RIS/RAS: Rails that can be attached to just about anything and allow the attachment of accessories such as lights, lasers and optics.

Rocket: In the military sense of the word, a rocket is an unguided projectile that uses a rocket motor to deliver a weapon to a target. Rockets are usually launched from an air platform or from a handheld device.

ROF: Rate Of Fire. How many BBs your gun emits per second.


SAR: Search and Rescue.

Screen:  Security element.

Seabasing: A concept by which troops conduct amphibious or land operations and are fully supported and resupplied by ship-borne assets. Ports, land bases and even beachheads are not necessary to conduct operations on land.

Section: A tactical unit of the Army or Marine Corps, smaller than a platoon but larger than a squad. In some nations, the section is the basic tactical unit as the squad is in the United States armed forces.

Sector: The area in which a unit operates and is responsible for.

Sector of Fire: A specific area that is given to an individual, crew served weapon or unit to cover.

Security Element: A security element (unit or team) who’s primary function is to observe and report information and only fires in self defense. Screens are often employed ahead, to the sides and behind a large group of infantry, vehicles or ships.

Sidearm: A backup weapon carried in a holster. In all but rare circumstances this is a pistol or revolver.

Skirmish: Small, part to most of the day airsoft game. This is your pay at the gate, weekend trigger time. Generally there are only two teams and one or two objectives per match.

Sniper: A marksman trained to maximize his range and gather information. In airsoft, sniper rifles are usually confined to bolt action but can engage out to roughly 220 meters. Often, sniper/spotter teams are sent on reconnaissance missions behind enemy lines as they are very difficult to track.

Spring Gun: Spring powered airsoft guns shoot once every time you manipulate the charging handle. Sniper rifles and shotguns are the most common guns that use this method of propulsion.

Stalker Suit: A stalker suite is of the same construction and design as the ghillie suit but usually only covers the head and torso, often ending at or above the waist.

Stock: On a shoulder fired weapon, the stock is the portion of the gun that sits up against the user’s shoulder.

Strategic Air Support: Air support designed to destroy the enemy’s ability to make war. Typical targets include manufacturing areas, military installations, avenues of transportation and natural resources.

Support Gunner: Squad member who’s primary objective is to suppress enemy units and positions to enable the rest of the squad to maneuver. They generally carry light and medium machine guns and have a max effective range of about 300 feet.

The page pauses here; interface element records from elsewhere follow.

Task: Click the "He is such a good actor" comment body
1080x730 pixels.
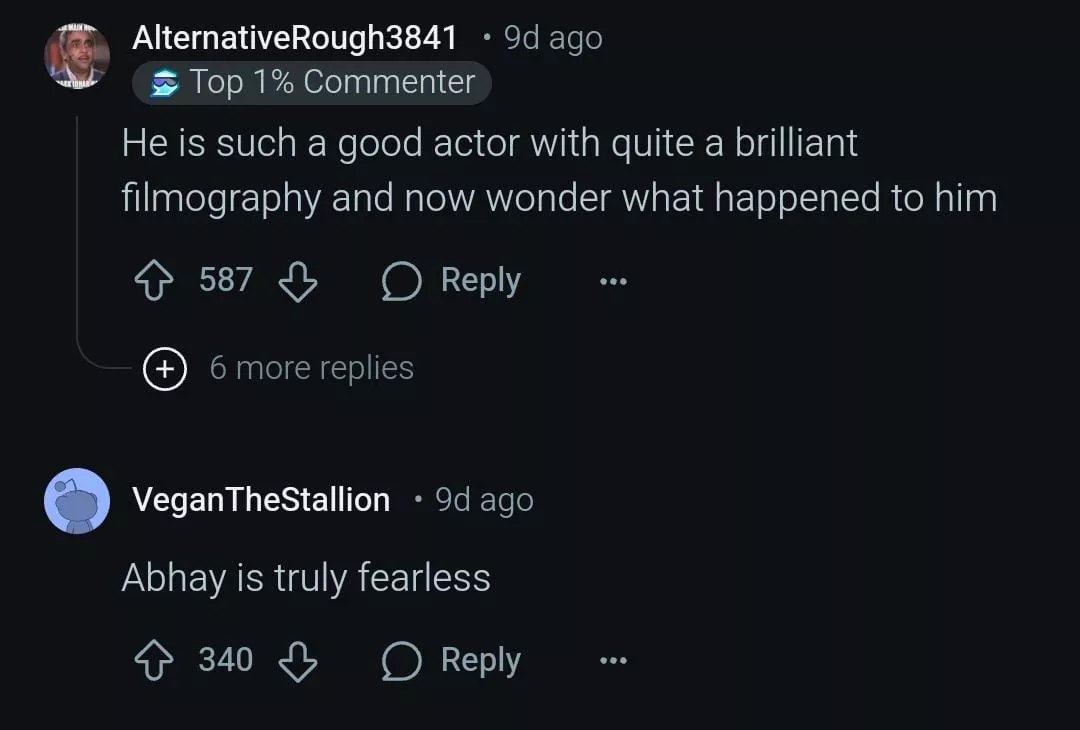Action: point(558,170)
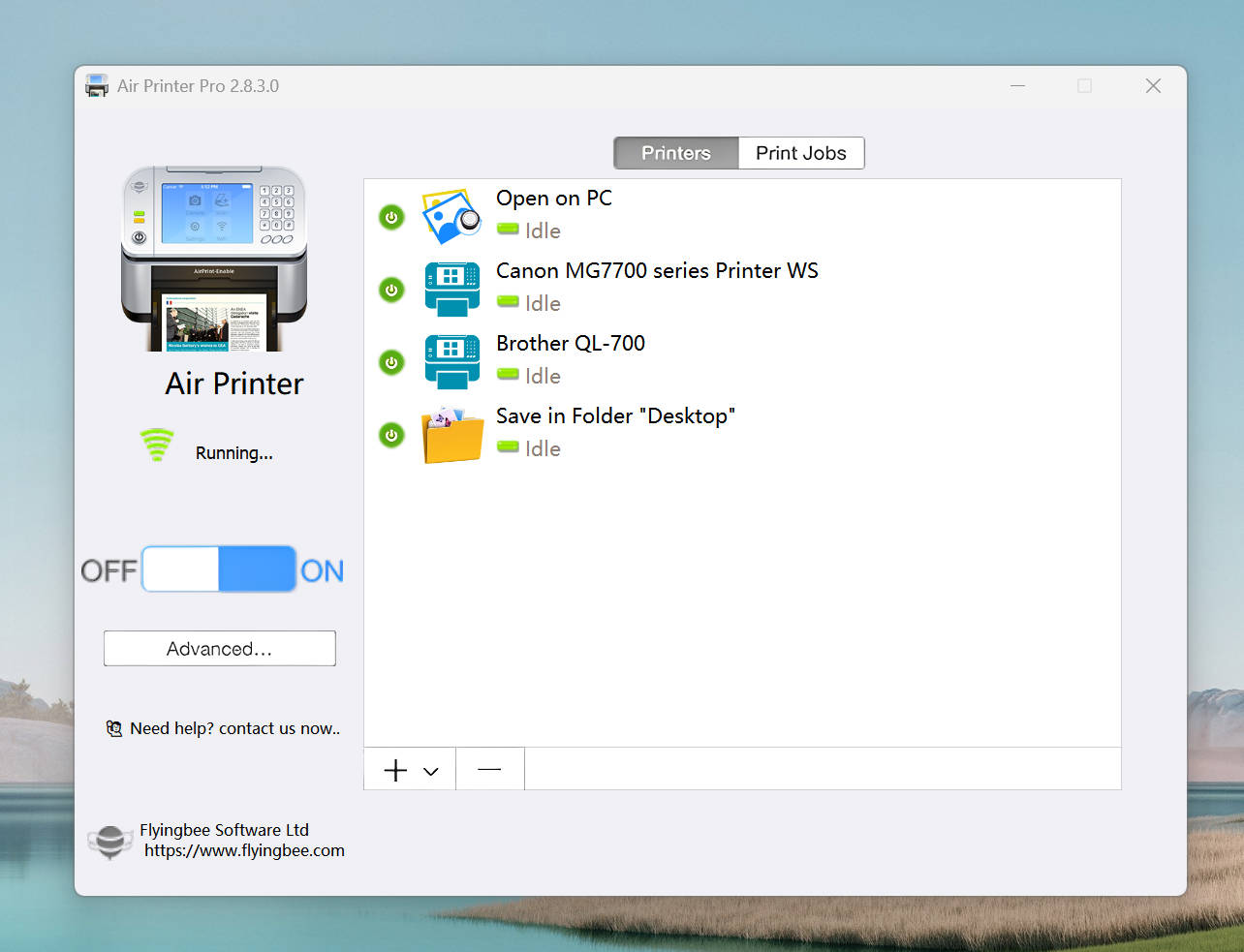Viewport: 1244px width, 952px height.
Task: Click the Flyingbee Software bee logo
Action: click(x=110, y=841)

Tango: Common slang for an enemy operator. This is also the phonetic word for the letter “T” in the NATO alphabet.

Tactical Air Support: Air support that directly assists units on the ground. Examples include strafing areas, destroying vehicles and bombing hard targets like bunkers or compounds.

Time on Target: The amount of time it takes your unit to accomplish it’s objective while at the target site before leaving (applies most to raids and ambushes).


UAV: Unmanned Aerial Vehicle. UAVs come in numerous sizes from hand tossed to full sized aircraft. They are most often used in the intelligence gathering role but larger variants can carry rockets, missiles or guns.

Universal Time: A unit of time that coincides with the rotation of the Earth. Time zones are named and numbered according to their position relative to Greenwich, England. The time zone that Greenwich is in is called zero time which results in the military calling it Zulu time. Oklahoma falls in Sierra Time which is 6 hours behind Zulu Time.



Warning Order: A notice warning your unit that an order or action is about to happen.

Way Point: A point or series of points marked on a GPS unit that are used to navigate a specific route.